We are accumulating knowledge on the relationship between perceptual stimuli and human thought and behavior, and on the basis of that relationship, we are researching generation and control of perceptual stimuli with the aim of drawing out and expanding human thinking ability. In one of our previous studies, we investigated the effect of the speaker’s speaking style (voice pitch, speaking speed, and inflection) on a human’s psychological state and behavior . In that study, we conducted a large-scale subjective-evaluation experiment on the relationship between speech that promotes products and people’s consumption behavior and analyzed the relationship between speech and purchase intention by using the consumer-behavior model developed by Mehrabian and Russell  (Fig. 4) that expresses emotion as a mediator.
5.1 Experimental procedure
Via crowdsourcing, we asked 202 native speakers (male and female) of Japanese to listen to an advertisement for an electrical appliance spoken in different styles of speech. After listening, we asked them to respond to evaluation items about the emotion and purchase motivation they felt when listening to the spoken ad. We then analyzed the relationship among speech characteristics, emotions, and purchase intention on the basis of the obtained parameters (voice pitch, speaking speed, and intonation) related to the ad’s speech (voice characteristics) and the responses to the evaluation items. The promotional text of the ad was based on speech uttered by a professional female speaker in a read-aloud tone, where the speech parameters were set as shown in Table 1. The evaluation items are listed in Table 2.
The results of analyzing the relationship among speech characteristics, emotions, and purchase intention—by using a three-layer model based on Mehrabian and Russell’s consumer-behavior model—are shown in Fig. 5. In line with previous studies , the results indicate that among the emotions, “pleasure” and “arousal” positively affect purchase intention. They also indicate that the effect of pleasure is the strongest, higher voice, faster speech speed, and higher intonation lead to higher emotion rating, and among those parameters, speech speed had the greatest effect on the evaluation items.
To summarize these results, we found that (i) the consumer-behavior model is valid for a speech stimulus based on read-out advertisements and (ii) the speed of speech has the strongest effect on pleasure, which has the strongest effect on purchase intention.

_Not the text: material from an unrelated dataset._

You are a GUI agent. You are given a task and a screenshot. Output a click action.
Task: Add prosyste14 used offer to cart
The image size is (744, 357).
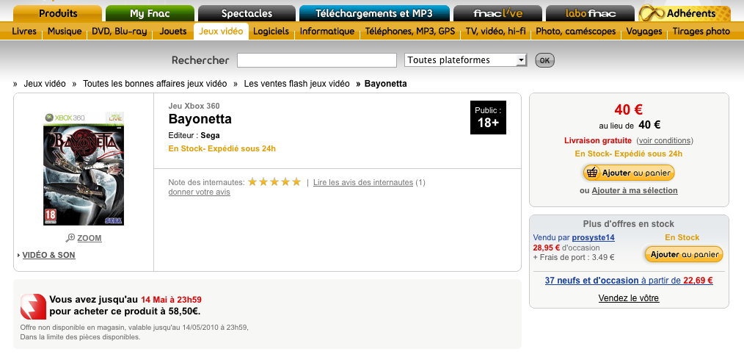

The above-described efforts represent the analysis of only a small part of the complex and diverse thinking processes of humans. We plan to study a wider range of factors, such as the relationship among the attributes of listeners with an auditory stimulus, and investigate non-auditory stimuli such as sight and smell. We also plan to study the effects of stimuli on human thinking phenomena—ranging from intuitive judgments to deeper stages such as effects on logical thinking and human values. Through these studies, we want to clarify what is necessary to draw out human thinking ability, enhance human potential, and contribute to the creation of a better society.
6. Concluding remarks
By refining the four technologies described in this article, we plan to understand, reproduce, and extend human thinking ability, which consists of human information understanding, human information processing, and response and behavior.